Happiness researchers usually find that kids have a negative effect on happiness. By the time the result gets blogged, it’s tempting to say, as Will Wilkinson does, that “children make us miserable.” But how big is the estimated effect of children on happiness, anyway?
I looked at this question using the GSS, regressing happiness on marital status, job satisfaction, real income, a personality measure (“You sometimes can’t help wondering whether anything is worthwhile any more.”), and number of children. Children have the standard negative effect, and it’s statistically significant, too. But the size is miniscule. Each child brings you down by .015 steps on a 3-point happiness scale.
In contrast, just being married gives you a boost of .286. If you take the linear model literally, that means that a married person would need 19 kids to have the expected happiness of a childless single! Of course, the linear model is pretty silly, but it does put the standard finding in perspective. The average effect of children on happiness is very tiny.
Now consider: In the real world, a very small average effect probably means that some people hate having kids, while others love the experience. So before you decide that you’re too selfish to accept even a small reduction in your personal happiness, you might want to find out the best ways to beat the average. Here‘s my first stab at the challenge; anyone got something to add?
READER COMMENTS
razib
Apr 14 2008 at 5:57pm
inductivist has put up two posts on this.
http://inductivist.blogspot.com/2008/04/kids-and-happiness-ii-once-again-jason.html
http://inductivist.blogspot.com/2008/04/kids-and-happiness-jason-malloy-in-last.html
Dr. T
Apr 14 2008 at 6:45pm
I believe that my happiness with child-rearing is greater than that of many other parents because I had experiences caring for children as a teenager and young adult. I lived in a single parent home with a mother who worked evenings, so I was in charge of my three younger siblings. At 18, I spent a summer as a live-in camp counselor and had eight 10- to 12-year-old boys in my cabin. During medical school, I spent time with the little kids on the oncology ward and with teenagers on the voluntary psychiatry ward. In each of the cases (except home), I benefited from observing experienced counselors, psychiatrists, clinicians, or parents.
The experiences showed me three things: that I liked kids, that I disliked caring for seriously ill kids, and that I had the ability to become a good parent. I believe that being a good parent is 80% of what’s needed to be happy about child-rearing. It’s hard to be happy when your kids are brats because you never knew how to handle them.

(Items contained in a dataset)
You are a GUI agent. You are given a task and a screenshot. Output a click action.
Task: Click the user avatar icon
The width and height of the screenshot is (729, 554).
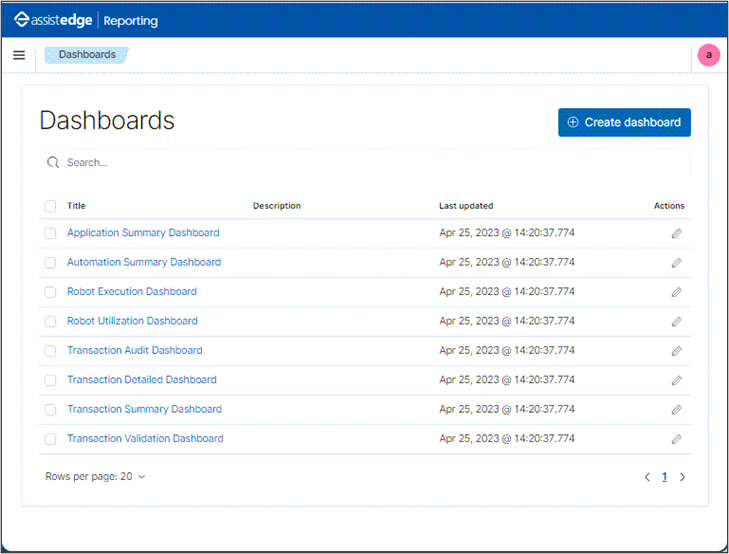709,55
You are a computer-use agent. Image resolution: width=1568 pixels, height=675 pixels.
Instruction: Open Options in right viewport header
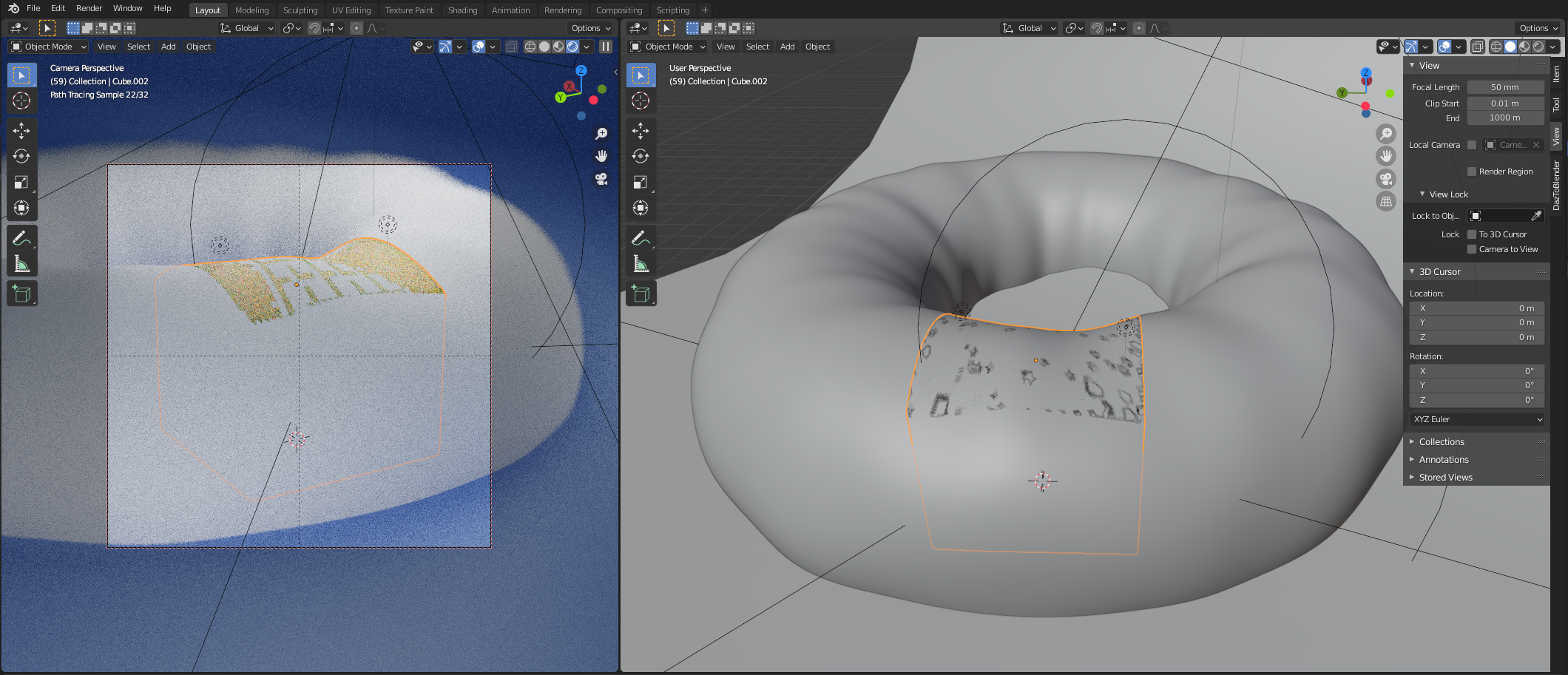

▸ WORK TO COMPLETE:
A - In the post on children and happiness, by how many steps does each child lower happiness on the 3-point scale?
B - Please translate this sentence from the post on children and happiness into Spanish: "The average effect of children on happiness is very tiny."
C - Summarize the post on children and happiness in two sentences.

▸ ANSWERS BY TASK:
A - By .015 steps.

B - El efecto promedio de los hijos sobre la felicidad es muy pequeño.

C - Using GSS data, the author finds that each child lowers happiness by only .015 steps on a 3-point scale while being married raises it by .286, so the average negative effect of children is very tiny. Such a small average probably means some people hate having kids while others love it, and one commenter credits earlier experience caring for children, and the ability to be a good parent, for their own happiness with child-rearing.